Flipkart India has strengthened its efforts to attain profitability, especially in the fashion and lifestyle segments, putting more pressure on its major brand partners. Since January, Flipkart’s B2B arm has trained category managers to secure increased business volumes from brand partnerships, marking a major escalation from initiatives that started during the October Big Billion Days sale last year.
These efforts are intended at achieving EBITDA positivity within the subsequent six to eight months. As per insights from a former Flipkart executive, this aim hinges significantly on better performance from its fashion category.

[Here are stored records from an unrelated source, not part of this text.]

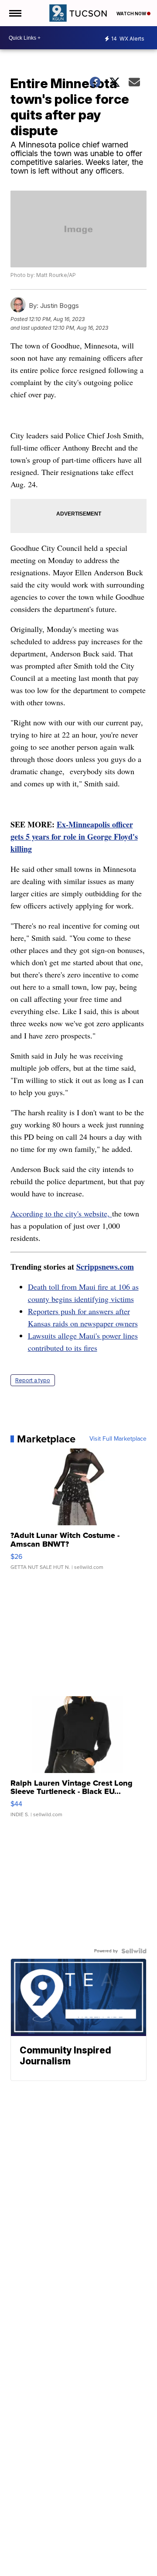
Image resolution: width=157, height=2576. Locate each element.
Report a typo (32, 1380)
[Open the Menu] (15, 13)
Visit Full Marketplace (118, 1439)
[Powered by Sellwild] (134, 1951)
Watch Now (131, 13)
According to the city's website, (61, 1213)
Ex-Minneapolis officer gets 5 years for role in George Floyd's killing (74, 836)
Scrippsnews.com (105, 1266)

One of the brands affected by Flipkart’s strategy is Spykar Lifestyle, a longstanding denim-wear partner that attained Rs. 200 crore in annual sales on the platform in 2023. Shrikant Tripathi, e-commerce manager at Spykar, shared that Flipkart approached them in December 2023 for margin increases, which Spykar refused.
Flipkart’s negotiation tactics extend to famous brands such as Nike, Adidas, Casio, Puma, Woodland, and Aditya Birla Fashion Retail (ABFRL), all seemingly facing similar demands for improved revenue contributions. Sources associated with the matter, including former executives from Nike and other brands, compare Flipkart’s approach to annual rent negotiations, where the platform wants increases while brands seek stability or cutbacks.
This aggressive stance by Flipkart is associated with its broader objective of attainting profitability ahead of a potential IPO, emphasising its strategic shift towards stricter financial performance as it plans for public listing.